[Exercise set]
a: In the concurrency excerpt, what kind of types are SpinLock and SpinWait?
b: Write out the concurrency excerpt between "SpinLock and SpinWait are structs" and "case of SpinLock.", inclusive.
c: Pick up the concurrency excerpt after its final sentence and keep writing.
## START Document excerpt
In EnqueueTask, we enqueue a work item that encapsulates the target delegate and a task completion source — which lets us later control the task that we return to the consumer.

In Consume, we first check whether a task has been canceled after dequeuing the work item. If not, we run the delegate and then call SetResult on the task completion source to indicate its completion.

Here’s how we can use this class:

var pcQ = new PCQueue (1);
Task task = pcQ.EnqueueTask (() => Console.WriteLine ("Easy!"));
...

We can now wait on task, perform continuations on it, have exceptions propagate to continuations on parent tasks, and so on. In other words, we’ve got the richness of the task model while, in effect, implementing our own scheduler.

SpinLock and SpinWait

In parallel programming, a brief episode of spinning is often preferable to blocking, as it avoids the cost of context switching and kernel transitions. SpinLock and SpinWait are designed to help in such cases. Their main use is in writing custom synchronization constructs.

SpinLock and SpinWait are structs and not classes! This design decision was an extreme optimization technique to avoid the cost of indirection and garbage collection. It means that you must be careful not to unintentionally copy instances — by passing them to another method without the ref modifier, for instance, or declaring them as readonly fields. This is particularly important in the case of SpinLock.
## END Document excerpt
## START Data section
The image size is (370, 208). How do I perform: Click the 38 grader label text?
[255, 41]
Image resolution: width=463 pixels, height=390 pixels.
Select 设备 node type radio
## END Data section
[Results by task]
a: They are structs, not classes.

b:
SpinLock and SpinWait are structs and not classes! This design decision was an extreme optimization technique to avoid the cost of indirection and garbage collection. It means that you must be careful not to unintentionally copy instances — by passing them to another method without the ref modifier, for instance, or declaring them as readonly fields. This is particularly important in the case of SpinLock.

c:
SpinLock

The SpinLock struct lets you lock without incurring the cost of a context switch, at the expense of keeping a thread spinning (uselessly busy). This approach is valid in high-contention scenarios when locking will be very brief (e.g., in writing a thread-safe linked list from scratch).

If you leave a spinlock contended for too long (we’re talking milliseconds at most), it will yield its time slice, causing a context switch just like an ordinary lock. When rescheduled, it will yield again — in a continual cycle of “spin yielding.” This consumes far fewer CPU resources than outright spinning — but more than blocking.

On a single-core machine, a spinlock will start “spin yielding” immediately if contended.

Using a SpinLock is like using an ordinary lock, except:

Spinlocks are structs (as previously mentioned).
Spinlocks are not reentrant, meaning that you cannot call Enter on the same SpinLock twice in a row on the same thread. If you violate this rule, it will either throw an exception (if owner tracking is enabled) or deadlock (if owner tracking is disabled). You can specify whether to enable owner tracking when constructing the spinlock. Owner tracking incurs a performance hit.
SpinLock lets you query whether the lock is taken, via the properties IsHeld and, if owner tracking is enabled, IsHeldByCurrentThread.
There’s no equivalent to C#'s lock statement to provide SpinLock syntactic sugar.

Another difference is that when you call Enter, you must follow the robust pattern of providing a lockTaken argument (which is nearly always done within a try/finally block).

Here’s an example:

var spinLock = new SpinLock (true);   // Enable owner tracking
bool lockTaken = false;
try
{
  spinLock.Enter (ref lockTaken);
  // Do stuff...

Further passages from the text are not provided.